Uma obra para que o leitor que já conhece Raul Brandão e aquele que, não conhecendo, tenha a ousadia de abrir a dita, se veja confrontado e maravilhado com o labor de um trabalho de dimensões épicas, de um investigador que, em cada linha, transmite a sua paixão e devoção à pessoa e intelectual que foi Raul Brandão.

Em dia de aniversário de nascimento de Raul Brandão (12 de Março, de 1867), vale a pena recordar esse grande escritor que tem sido uma figura não suficientemente valorizada, quer pelos leitores, quer pelas instituições públicas e pelos meio literários, vindo o trabalho de Vasco Rosa ajudar a colmatar essas falhas.

A importância da inventariação e conservação das fontes de informação de época são fundamentais na construção, compreensão e preservação daquilo que é a memória coletiva.

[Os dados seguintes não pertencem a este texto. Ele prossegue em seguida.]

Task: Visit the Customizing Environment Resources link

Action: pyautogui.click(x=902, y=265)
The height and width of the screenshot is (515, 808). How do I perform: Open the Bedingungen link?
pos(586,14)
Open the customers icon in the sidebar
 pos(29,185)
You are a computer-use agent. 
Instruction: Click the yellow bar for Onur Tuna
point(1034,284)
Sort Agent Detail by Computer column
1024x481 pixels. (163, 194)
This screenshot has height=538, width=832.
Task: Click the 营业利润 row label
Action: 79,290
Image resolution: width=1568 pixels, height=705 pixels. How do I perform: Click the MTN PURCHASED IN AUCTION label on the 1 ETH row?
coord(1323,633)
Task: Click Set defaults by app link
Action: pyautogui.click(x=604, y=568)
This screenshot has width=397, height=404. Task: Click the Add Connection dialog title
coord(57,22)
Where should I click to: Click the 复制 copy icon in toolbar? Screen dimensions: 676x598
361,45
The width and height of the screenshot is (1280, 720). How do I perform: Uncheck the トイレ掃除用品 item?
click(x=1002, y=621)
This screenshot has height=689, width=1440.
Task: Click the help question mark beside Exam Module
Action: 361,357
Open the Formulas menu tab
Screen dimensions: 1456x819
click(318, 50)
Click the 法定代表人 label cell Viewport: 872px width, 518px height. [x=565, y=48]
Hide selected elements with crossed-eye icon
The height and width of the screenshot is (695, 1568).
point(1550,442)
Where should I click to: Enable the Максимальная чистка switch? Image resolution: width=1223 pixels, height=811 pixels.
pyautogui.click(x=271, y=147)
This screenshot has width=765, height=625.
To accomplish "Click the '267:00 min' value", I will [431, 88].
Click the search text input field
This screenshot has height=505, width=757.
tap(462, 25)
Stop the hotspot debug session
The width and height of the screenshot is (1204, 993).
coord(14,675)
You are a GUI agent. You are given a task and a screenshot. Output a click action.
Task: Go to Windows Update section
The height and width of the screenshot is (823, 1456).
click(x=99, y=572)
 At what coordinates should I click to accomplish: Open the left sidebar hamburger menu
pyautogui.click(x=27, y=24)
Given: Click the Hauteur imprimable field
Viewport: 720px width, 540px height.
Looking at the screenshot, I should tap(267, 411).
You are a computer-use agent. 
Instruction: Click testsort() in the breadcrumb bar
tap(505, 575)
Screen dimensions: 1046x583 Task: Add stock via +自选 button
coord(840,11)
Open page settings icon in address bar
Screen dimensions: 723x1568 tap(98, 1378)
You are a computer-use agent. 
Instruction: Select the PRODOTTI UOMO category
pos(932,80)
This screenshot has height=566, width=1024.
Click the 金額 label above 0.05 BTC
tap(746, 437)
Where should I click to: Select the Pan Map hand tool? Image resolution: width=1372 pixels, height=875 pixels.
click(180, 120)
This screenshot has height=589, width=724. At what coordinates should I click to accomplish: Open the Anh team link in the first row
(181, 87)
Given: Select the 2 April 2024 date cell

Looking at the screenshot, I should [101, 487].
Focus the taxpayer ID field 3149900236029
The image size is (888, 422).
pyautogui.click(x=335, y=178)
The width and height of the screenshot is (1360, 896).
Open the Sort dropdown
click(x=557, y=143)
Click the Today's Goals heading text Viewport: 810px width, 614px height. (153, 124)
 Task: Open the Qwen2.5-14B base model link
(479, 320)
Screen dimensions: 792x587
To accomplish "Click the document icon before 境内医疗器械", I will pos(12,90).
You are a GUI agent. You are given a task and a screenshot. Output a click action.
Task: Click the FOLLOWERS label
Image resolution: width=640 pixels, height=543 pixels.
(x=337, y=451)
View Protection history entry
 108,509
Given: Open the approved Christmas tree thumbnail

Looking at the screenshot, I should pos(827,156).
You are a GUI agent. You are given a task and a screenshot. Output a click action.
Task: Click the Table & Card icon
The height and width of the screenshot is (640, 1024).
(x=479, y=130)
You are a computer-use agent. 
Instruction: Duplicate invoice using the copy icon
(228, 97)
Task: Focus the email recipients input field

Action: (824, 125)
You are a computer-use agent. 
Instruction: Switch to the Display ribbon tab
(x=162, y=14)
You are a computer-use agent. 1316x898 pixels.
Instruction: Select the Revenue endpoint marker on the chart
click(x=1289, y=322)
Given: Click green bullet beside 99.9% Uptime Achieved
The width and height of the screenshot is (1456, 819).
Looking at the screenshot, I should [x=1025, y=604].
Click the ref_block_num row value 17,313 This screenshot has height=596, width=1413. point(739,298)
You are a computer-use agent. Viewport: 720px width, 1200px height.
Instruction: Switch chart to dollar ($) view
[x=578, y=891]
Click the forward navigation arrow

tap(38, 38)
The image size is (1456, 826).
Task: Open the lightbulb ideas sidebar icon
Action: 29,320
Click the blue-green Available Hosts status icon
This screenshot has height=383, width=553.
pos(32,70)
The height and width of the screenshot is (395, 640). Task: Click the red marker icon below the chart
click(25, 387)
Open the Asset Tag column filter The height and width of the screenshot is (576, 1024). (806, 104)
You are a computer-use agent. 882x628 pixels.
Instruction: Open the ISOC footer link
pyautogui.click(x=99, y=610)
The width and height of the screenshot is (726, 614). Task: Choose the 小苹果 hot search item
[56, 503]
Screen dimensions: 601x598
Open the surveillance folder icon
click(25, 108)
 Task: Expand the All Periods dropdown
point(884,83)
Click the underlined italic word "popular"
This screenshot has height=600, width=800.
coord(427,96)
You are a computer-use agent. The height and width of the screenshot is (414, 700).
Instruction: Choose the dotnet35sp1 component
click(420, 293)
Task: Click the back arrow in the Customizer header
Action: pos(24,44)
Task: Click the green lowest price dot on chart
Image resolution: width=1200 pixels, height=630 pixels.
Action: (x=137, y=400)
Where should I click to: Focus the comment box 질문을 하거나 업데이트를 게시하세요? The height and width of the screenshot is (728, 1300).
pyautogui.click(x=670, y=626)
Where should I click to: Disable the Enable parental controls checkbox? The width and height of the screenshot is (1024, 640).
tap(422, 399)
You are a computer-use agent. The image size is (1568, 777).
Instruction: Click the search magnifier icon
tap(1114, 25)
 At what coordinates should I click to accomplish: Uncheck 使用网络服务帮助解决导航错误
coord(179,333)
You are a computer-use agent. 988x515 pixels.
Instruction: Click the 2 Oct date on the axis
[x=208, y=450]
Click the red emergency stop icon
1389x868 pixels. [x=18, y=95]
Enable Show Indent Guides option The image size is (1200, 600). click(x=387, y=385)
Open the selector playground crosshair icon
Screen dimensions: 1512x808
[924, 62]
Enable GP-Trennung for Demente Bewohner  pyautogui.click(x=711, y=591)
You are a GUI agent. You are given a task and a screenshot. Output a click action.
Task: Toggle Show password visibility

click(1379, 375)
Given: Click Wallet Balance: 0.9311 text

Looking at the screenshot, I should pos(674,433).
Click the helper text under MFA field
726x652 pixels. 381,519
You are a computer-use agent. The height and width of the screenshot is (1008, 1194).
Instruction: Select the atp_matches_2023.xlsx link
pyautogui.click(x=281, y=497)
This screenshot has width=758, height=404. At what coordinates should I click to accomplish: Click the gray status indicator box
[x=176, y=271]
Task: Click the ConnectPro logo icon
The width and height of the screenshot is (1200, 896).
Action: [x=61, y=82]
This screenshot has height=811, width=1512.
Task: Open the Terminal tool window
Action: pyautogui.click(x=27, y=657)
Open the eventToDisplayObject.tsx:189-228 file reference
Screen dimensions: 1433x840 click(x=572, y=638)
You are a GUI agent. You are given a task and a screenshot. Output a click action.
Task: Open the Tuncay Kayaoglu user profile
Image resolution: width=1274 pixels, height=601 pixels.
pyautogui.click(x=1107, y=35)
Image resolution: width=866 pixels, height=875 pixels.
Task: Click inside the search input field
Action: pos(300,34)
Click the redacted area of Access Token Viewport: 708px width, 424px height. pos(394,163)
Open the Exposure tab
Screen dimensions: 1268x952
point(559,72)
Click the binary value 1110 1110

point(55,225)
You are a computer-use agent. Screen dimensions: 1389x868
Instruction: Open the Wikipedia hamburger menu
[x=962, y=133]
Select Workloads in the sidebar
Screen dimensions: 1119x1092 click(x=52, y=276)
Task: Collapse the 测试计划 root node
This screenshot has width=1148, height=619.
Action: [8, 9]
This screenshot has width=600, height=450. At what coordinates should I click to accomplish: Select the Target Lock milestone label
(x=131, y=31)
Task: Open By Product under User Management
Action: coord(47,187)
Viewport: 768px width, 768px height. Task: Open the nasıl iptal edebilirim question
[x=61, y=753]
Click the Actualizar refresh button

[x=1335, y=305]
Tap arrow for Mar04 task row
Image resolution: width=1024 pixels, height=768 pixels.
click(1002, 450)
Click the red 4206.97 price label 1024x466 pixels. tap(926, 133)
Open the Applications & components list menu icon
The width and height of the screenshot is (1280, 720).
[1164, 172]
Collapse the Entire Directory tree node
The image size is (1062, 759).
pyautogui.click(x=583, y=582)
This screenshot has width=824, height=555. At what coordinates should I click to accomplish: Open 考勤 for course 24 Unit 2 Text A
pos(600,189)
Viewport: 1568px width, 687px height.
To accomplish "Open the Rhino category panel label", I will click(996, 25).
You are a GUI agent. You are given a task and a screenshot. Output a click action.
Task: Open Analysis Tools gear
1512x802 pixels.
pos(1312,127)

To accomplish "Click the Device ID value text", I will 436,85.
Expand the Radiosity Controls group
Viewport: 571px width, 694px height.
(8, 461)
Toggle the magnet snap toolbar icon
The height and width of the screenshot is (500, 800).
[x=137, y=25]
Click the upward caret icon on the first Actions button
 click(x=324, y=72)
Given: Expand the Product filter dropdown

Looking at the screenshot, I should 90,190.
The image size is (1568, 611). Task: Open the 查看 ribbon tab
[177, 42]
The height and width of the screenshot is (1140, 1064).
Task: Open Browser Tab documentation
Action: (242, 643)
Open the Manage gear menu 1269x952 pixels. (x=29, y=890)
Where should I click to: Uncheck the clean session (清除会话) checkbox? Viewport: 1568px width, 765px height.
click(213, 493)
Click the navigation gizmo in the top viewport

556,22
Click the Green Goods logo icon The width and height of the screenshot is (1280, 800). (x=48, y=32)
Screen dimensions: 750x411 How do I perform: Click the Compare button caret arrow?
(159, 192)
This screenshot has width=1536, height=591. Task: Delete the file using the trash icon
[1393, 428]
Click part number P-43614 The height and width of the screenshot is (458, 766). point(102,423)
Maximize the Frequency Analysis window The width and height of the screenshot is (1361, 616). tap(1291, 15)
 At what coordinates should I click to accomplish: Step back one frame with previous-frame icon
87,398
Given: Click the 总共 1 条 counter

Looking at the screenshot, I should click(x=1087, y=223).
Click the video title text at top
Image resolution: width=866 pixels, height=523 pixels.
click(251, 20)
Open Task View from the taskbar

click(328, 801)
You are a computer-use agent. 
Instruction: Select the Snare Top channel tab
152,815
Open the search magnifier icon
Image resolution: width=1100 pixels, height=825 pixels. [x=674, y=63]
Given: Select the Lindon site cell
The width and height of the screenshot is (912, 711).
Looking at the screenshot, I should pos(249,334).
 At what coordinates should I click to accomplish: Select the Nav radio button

Este trabalho de Vasco Rosa é um esforço imensurável nesse sentido, e por isso terminamos com um aviso e apelo do mesmo: “Arquivos só estarão vivos se forem comunicantes, doutro modo serão apenas depósitos inertes e dispendiosos, mais cedo ou mais tarde destinados ao desaparecimento; Apelo para que o Porto, cidade onde nasceu Raul Brandão, mobilize as suas instituições para fazer o levantamento, divulgação, e comentário de materiais pertinentes que se encontrem em bibliotecas ou arquivos da cidade. Posso esperar ser ouvido?”